Les thématiques les plus répandues de déguisement ont en synthèse deux orientations : soit elles sont puisées dans l’événementiel ou dans l’actualité locale, nationale ou internationale, politique ou non, soit elles sont issues et tirées des profondeurs des éléments identifiants et singuliers de la culture locale.
Cependant existe une thématique alternative, ni véritablement politique, ni tout à fait identitaire, que représente la figure allégorique du « monstre », forme autant actuelle qu’historique ; celle qui ne peut exister dans la réalité mais seulement dans l’ordre de l'invention.
Être composite que son créateur n’a pu tangiblement rencontrer, il est créé par un imaginaire humain à partir d’une synthèse, d’un amalgame, d’un agglomérat.
Peu importe que son créateur ou le porteur du déguisement l’ait rencontré dans une contrée lointaine fantasmée ou mythique, l’intention est d’instituer un écart par rapport à toute réalité naturelle ou sociale. Le monstre se définit ainsi comme différent par rapport à une perception ordinaire du monde et de ses représentations. Il est pour cette raison un signifiant esthétique non négligeable.
Depuis que l’homme est artiste, il n’a cessé de produire des formes monstrueuses, d’ajouter de nouvelles formes à celles qu’il percevait déjà dans la nature, de perpétrer en quelque sorte la création et d’opposer à l’univers perçu un autre monde, parfois en antithèse du monde physique ; un anti-monde, en somme. Comme le montre, par exemple, André Leroi-Gourhan dans sa Préhistoire de l’art occidental 278 , dès les premières figurations qu’il trace sur les parois de ses grottes, l’homme fait apparaître des formes monstrueuses. L’être cornu de la grotte des Trois-Frères (Ariège), en est un exemple ; l’homme dont la tête est remplacée par une queue de bison, les personnages à tête animale ou sans tête, en sont d’autres.En revanche, récemment dans l’histoire de l’homme, un rejet de l’anormalité et du monstrueux opéra, un véritable ostracisme de ce caractère et chassa toute forme de monstre de la scène publique en les privant bien évidement du droit de cité dans l’univers esthétique global.

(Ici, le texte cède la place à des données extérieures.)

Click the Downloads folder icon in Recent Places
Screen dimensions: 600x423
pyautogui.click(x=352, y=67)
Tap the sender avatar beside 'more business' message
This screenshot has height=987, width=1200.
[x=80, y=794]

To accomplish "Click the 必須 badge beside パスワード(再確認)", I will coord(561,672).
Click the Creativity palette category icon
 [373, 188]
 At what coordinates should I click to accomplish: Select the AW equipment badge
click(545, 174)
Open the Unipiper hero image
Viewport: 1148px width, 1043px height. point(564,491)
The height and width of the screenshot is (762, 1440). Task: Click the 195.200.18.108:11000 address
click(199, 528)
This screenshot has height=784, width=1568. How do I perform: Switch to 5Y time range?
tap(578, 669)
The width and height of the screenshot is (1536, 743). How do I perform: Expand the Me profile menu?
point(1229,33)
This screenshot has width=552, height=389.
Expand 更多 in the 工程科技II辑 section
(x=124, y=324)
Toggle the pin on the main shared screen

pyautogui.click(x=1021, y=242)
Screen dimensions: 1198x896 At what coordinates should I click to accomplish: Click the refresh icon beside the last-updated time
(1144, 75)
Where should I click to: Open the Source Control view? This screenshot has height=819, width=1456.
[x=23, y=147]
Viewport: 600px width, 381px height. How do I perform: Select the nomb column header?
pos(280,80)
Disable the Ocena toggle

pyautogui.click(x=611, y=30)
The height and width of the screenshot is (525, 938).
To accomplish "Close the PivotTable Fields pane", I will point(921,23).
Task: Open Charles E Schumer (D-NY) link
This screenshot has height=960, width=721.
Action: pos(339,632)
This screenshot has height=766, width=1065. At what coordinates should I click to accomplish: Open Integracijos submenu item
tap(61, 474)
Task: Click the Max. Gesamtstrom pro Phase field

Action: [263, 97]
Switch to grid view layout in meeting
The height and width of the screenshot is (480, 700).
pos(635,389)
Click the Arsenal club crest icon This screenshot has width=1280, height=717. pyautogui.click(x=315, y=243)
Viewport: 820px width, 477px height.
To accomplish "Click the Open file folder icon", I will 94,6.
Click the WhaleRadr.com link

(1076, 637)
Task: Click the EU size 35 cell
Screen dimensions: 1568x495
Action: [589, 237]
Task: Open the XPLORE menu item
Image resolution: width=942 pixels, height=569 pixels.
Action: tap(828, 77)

L’exclusion eut lieu d’abord dans l’Art religieux. Après le concile de Trente 279 , l’Église refuse en même temps les représentations « ridicules ou superstitieuses », ainsi que certaines nudités et bien sûr les monstres. À ces prohibitions religieuses et dogmatiques s’en juxtaposent d’autres, plus proprement esthétiques. Soucieuses de vraisemblance, la normalité et la rationalité naissante de la condition physique humaine, lisent et interprètent dogmatiquement le monstre comme l’impossible, l’insituable, comme le symbole du chaos et du désordre, tant physique que social.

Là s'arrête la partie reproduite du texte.